Input material Start Marker

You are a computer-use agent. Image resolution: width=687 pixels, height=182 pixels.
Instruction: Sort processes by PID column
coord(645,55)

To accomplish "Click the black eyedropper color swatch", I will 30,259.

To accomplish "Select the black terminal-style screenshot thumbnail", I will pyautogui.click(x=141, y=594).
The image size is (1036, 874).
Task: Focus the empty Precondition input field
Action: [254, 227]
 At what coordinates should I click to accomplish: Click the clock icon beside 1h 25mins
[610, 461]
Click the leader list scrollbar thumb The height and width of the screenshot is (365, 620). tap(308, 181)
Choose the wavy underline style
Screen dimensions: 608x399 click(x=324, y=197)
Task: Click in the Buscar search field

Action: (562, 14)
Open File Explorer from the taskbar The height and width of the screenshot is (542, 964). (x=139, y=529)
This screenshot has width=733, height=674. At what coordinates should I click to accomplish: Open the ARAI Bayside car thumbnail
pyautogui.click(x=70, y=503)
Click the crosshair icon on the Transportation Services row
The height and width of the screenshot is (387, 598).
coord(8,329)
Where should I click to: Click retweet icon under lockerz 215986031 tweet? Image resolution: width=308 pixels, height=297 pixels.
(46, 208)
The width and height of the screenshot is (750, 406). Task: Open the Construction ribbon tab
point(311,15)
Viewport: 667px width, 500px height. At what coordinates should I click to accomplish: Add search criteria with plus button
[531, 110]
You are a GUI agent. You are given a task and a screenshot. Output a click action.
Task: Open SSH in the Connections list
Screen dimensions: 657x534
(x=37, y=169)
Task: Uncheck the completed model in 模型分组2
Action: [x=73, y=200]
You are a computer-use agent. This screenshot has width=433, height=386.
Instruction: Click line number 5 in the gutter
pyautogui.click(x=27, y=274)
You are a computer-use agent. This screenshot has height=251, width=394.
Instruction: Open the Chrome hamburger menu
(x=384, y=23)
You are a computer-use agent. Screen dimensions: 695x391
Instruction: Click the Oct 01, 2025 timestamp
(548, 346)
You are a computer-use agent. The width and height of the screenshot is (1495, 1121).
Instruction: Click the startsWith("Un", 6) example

Input material End Marker

*Exercise requirements*:
Copy every line in the records above that contains the word "computer".

*Answer to this problem*:
You are a computer-use agent. Image resolution: width=687 pixels, height=182 pixels.
You are a computer-use agent. This screenshot has width=433, height=386.
You are a computer-use agent. This screenshot has height=251, width=394.
You are a computer-use agent. Screen dimensions: 695x391
You are a computer-use agent. The width and height of the screenshot is (1495, 1121).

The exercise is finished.